I recently watched her HBO Max documentary Love, Lizzo, and I laughed, cried, twerked, and felt immensely inspired.
So when Lizzo talked with Entertainment Weekly about her stage anxiety, proximity to Harry Styles and why she refuses to be put into a box — I knew I would fall in love with her spirit again for the hundredth time.
My biggest takeaway was her dissection of the stigma of pop music, music genres’ problematic origins, and the backlash of her music “not being Black enough.”
Melissa Viviane Jefferson (professionally known as Lizzo) is a 34-year-old multihyphenate powerhouse — a skilled rapper, beautiful singer, skilled flautist, and successful businesswoman.

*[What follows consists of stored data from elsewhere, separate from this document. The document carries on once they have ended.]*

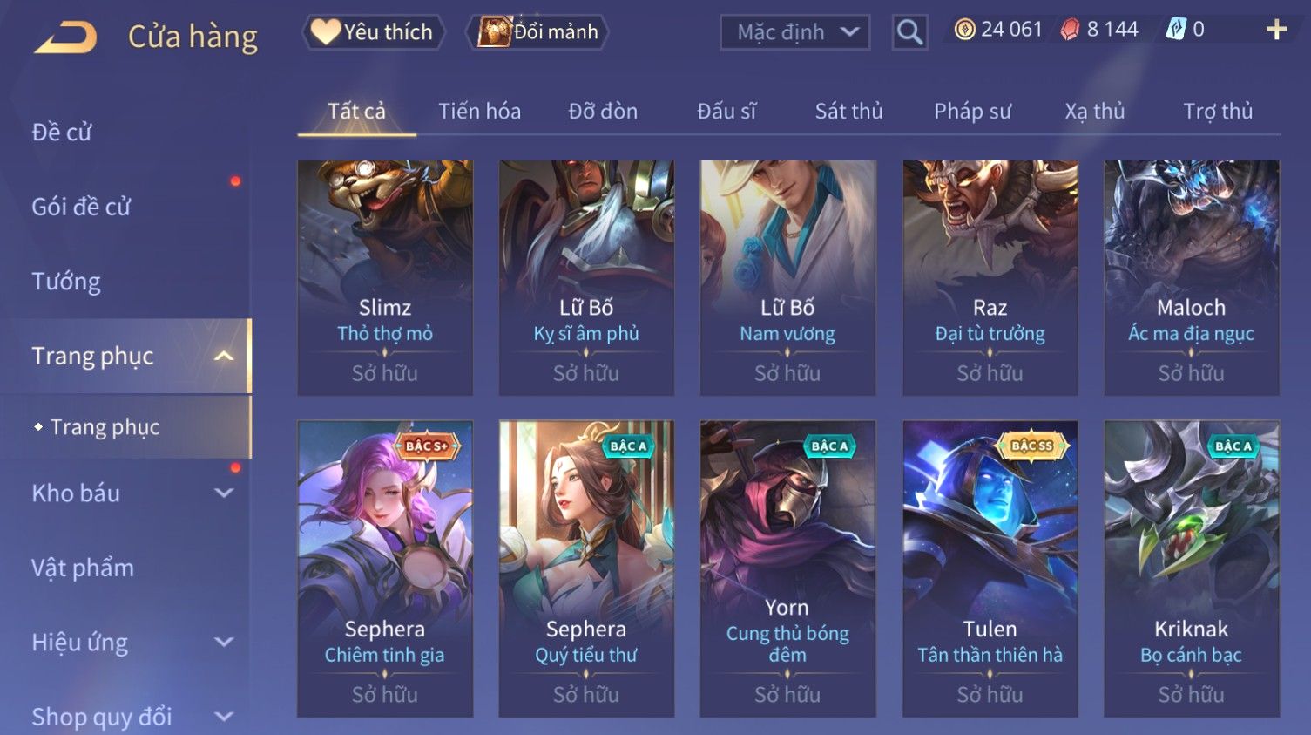
Task: Tap the red gem currency icon
Action: pyautogui.click(x=1070, y=30)
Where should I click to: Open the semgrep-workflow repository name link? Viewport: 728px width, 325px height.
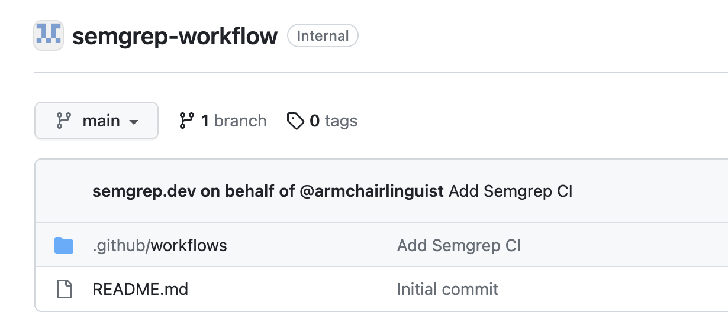point(175,36)
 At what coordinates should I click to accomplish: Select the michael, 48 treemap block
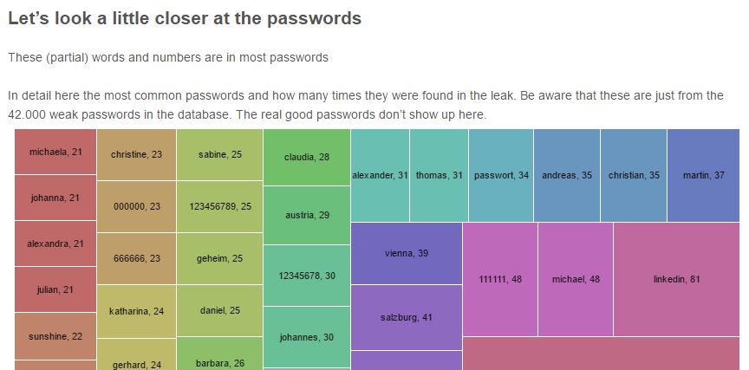(576, 279)
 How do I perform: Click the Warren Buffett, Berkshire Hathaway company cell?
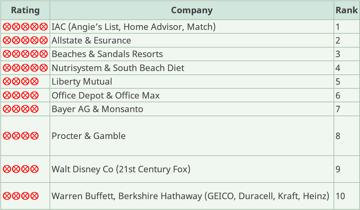pyautogui.click(x=190, y=196)
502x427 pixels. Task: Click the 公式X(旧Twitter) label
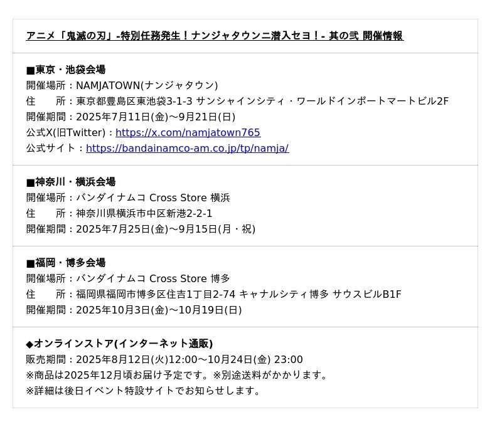[69, 132]
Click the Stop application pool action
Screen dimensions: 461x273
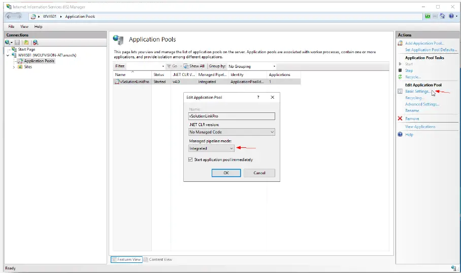pos(409,70)
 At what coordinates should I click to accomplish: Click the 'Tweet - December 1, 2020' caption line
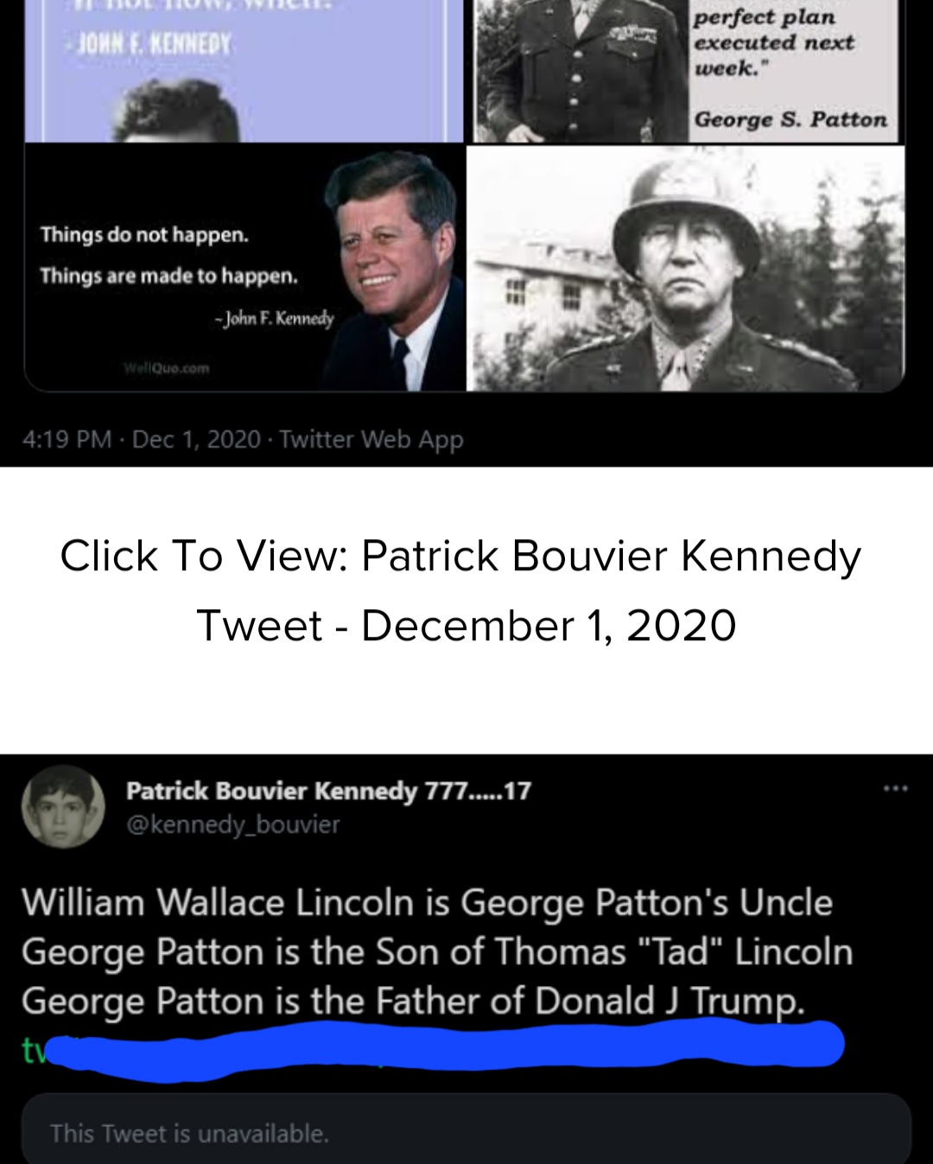click(467, 625)
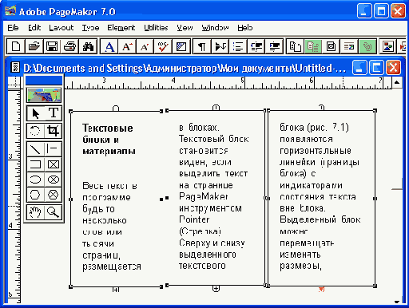
Task: Select the Cropping tool
Action: [x=54, y=131]

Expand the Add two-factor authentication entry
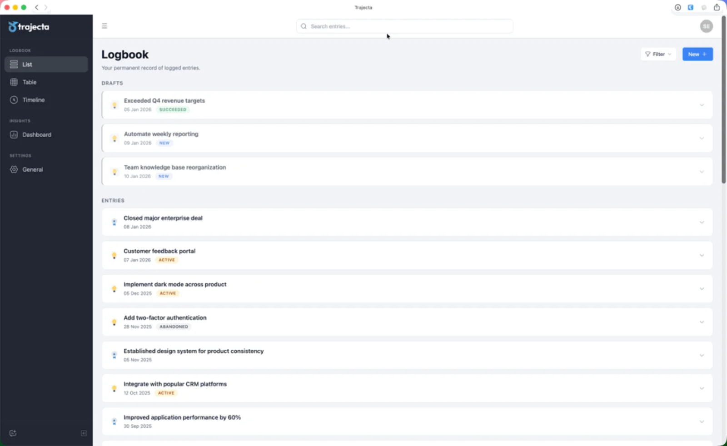coord(702,322)
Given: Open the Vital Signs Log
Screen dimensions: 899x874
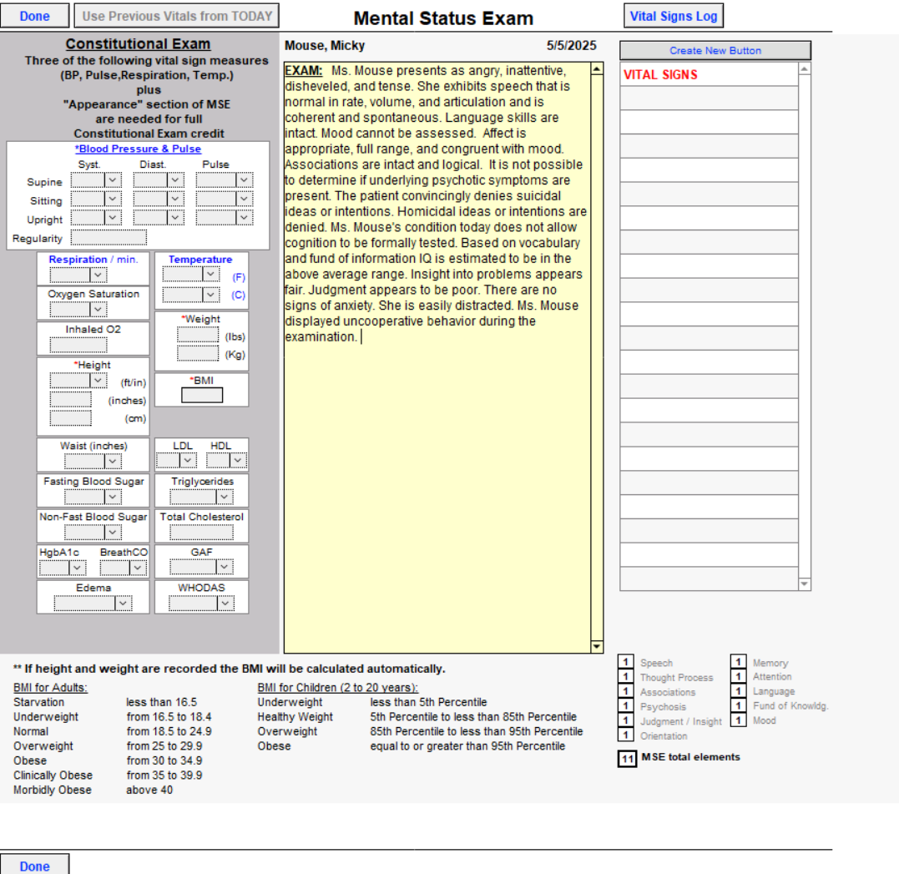Looking at the screenshot, I should pos(673,16).
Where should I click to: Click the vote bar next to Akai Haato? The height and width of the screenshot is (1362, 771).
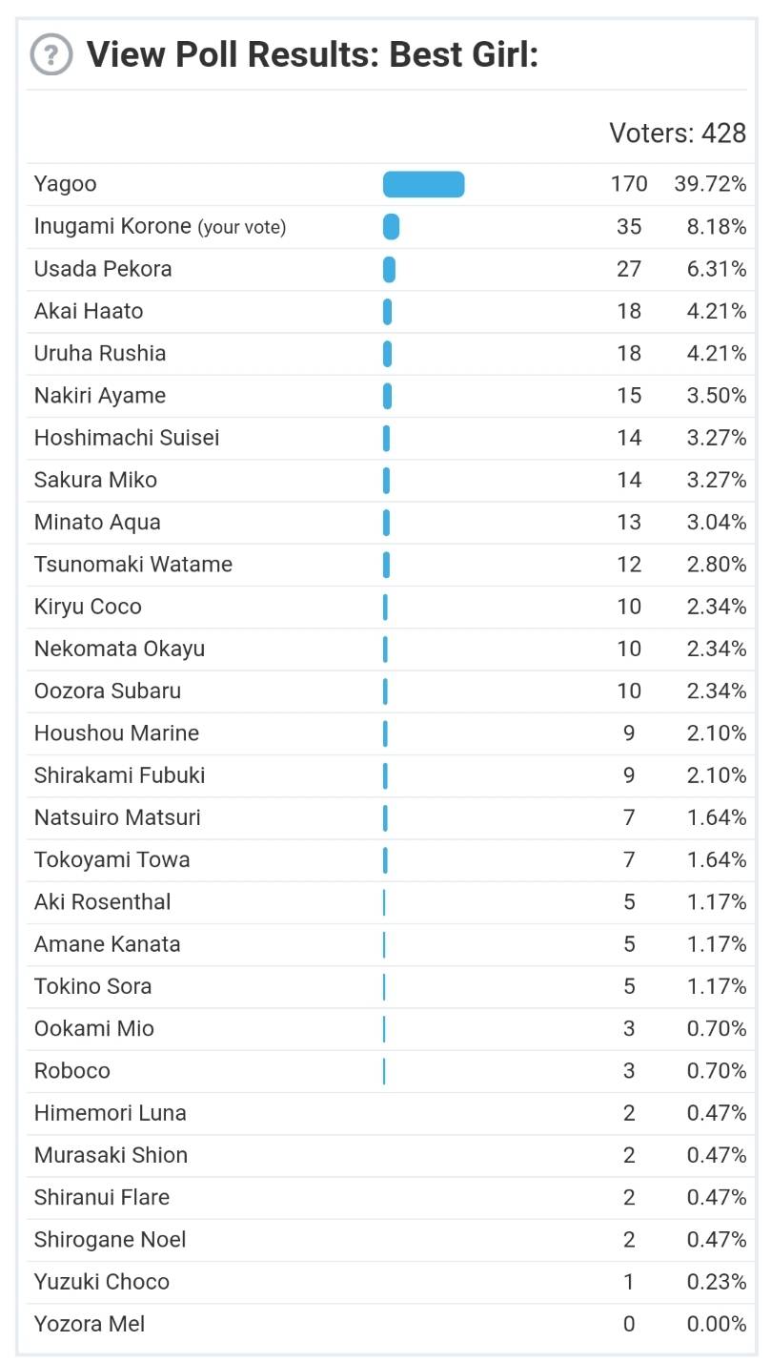coord(387,311)
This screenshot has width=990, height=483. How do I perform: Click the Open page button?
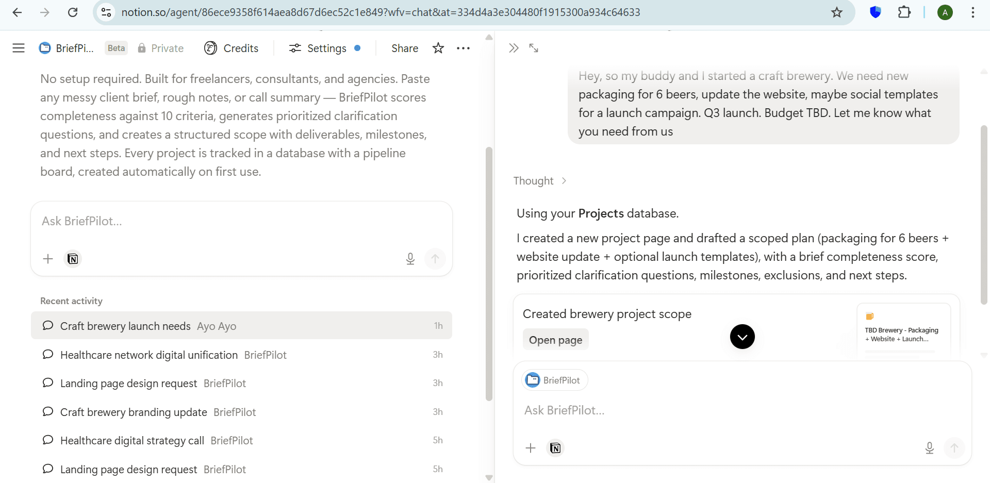[555, 340]

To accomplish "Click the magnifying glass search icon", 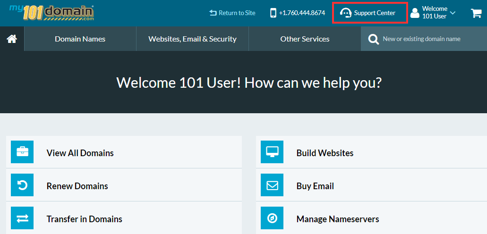I will [x=373, y=39].
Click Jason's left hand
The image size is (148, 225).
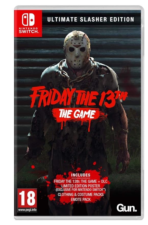click(123, 163)
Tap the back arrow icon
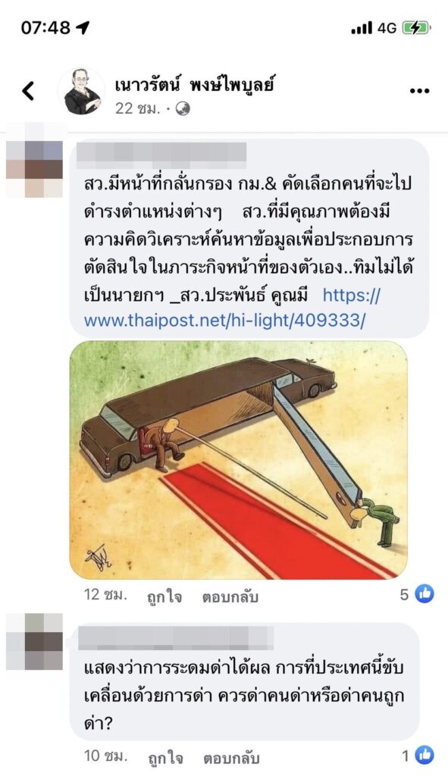The width and height of the screenshot is (448, 776). point(28,91)
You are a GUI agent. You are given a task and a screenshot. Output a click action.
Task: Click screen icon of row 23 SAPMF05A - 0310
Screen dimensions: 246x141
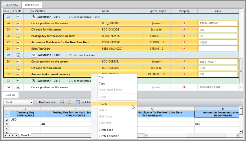click(34, 17)
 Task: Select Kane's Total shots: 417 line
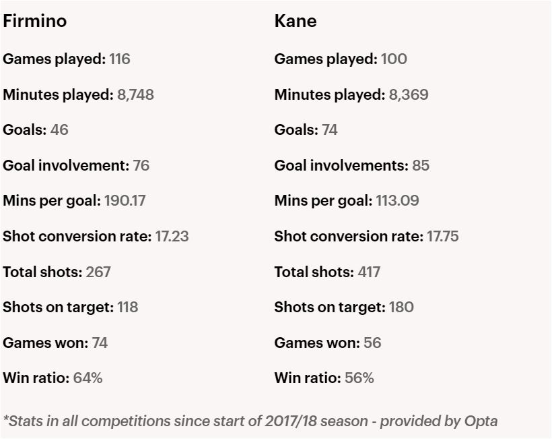coord(327,272)
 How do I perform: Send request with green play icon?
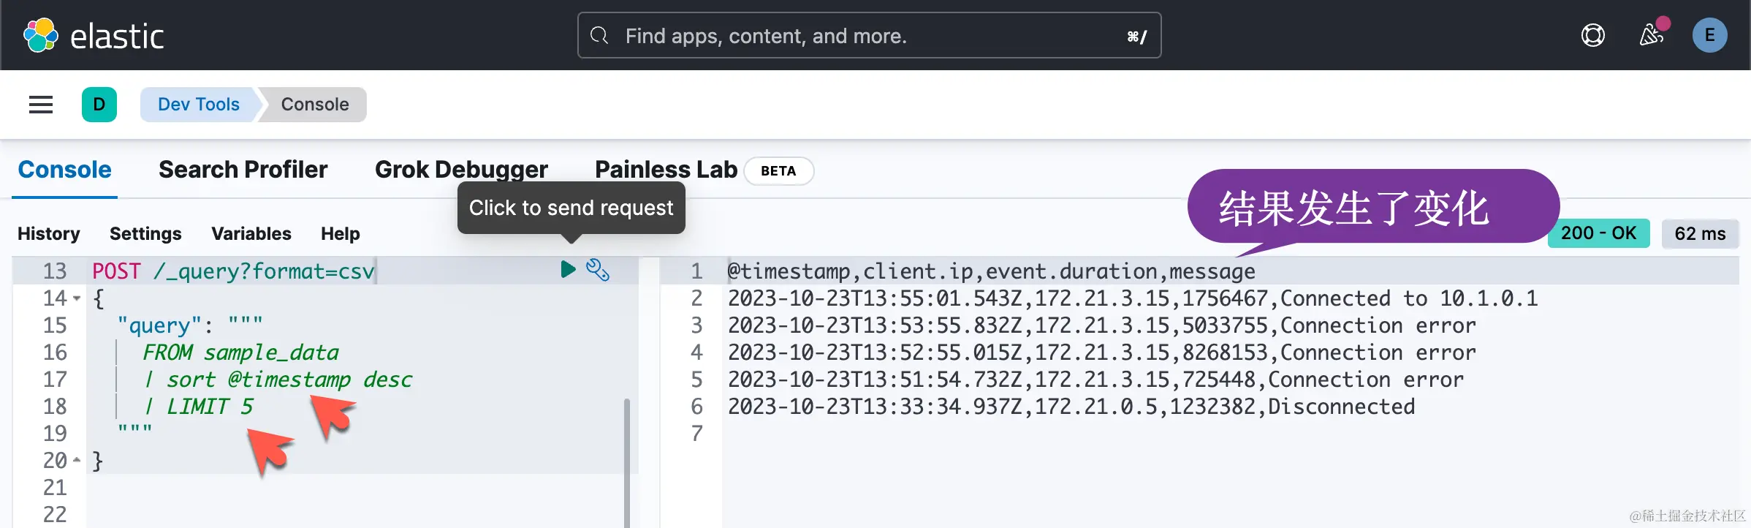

But, even though her career is constantly on the rise — there are a few barriers that will take some time to break down despite how much Lizzo’s universal music continues to top the charts.
Lizzo got my full attention when she opened up with EW about the stigma of the pop music genre and race music. “Genre’s racist inherently,” she said.
“I think if people did any research they would see that there was race music and then there was pop music. And race music was their way of segregating Black artists from being mainstream because they didn’t want their kids listening to music created by Black and brown people because they said it was demonic and yada, yada, yada.”
Basically, she’s saying certain “genres were created almost like code words” for categories dominated by people of color: “I think when you think about pop, you think about MTV in the ’80s talking about ‘We can’t play rap music,’ or ‘We can’t put this person on our platform because we’re thinking about what people in the middle of America think’ — and we all know what that’s code for.”
“So yes, because of that — fast-forward to 2022 — we have this well-oiled pop machine, but remember that it has a racist origin. And I think the coolest thing I’ve seen is rap and hip-hop artists become pop. Now pop music is really rap in its DNA — rap is running the game, and I think that’s so cool,” she added.
“But we forget that in the late ’80s and the early ’90s, there were these massive pop diva records that were sang by Black women like Whitney Houston, Mariah Carey. And I’m giving that same energy.”
For Lizzo, making music that’s considered in the pop genre does have its perks, but it also comes with a few headaches.
Like she mentioned in the documentary, she’s faced backlash from people thinking her persona and music aren’t Black enough — but, Lizzo has a positive comeback for the haters.
“I think anything that’s new, people are going to criticize and feel like it’s not for them,” she said. “But once you get used to something, it might be for you. So for people who don’t like pop music or don’t like Black artists that make pop music, they may eventually like me.”
“You just gotta get used to me because I’m making good shit. You missing out.”
She’s really is 100% that b*tch. Her words, not mine.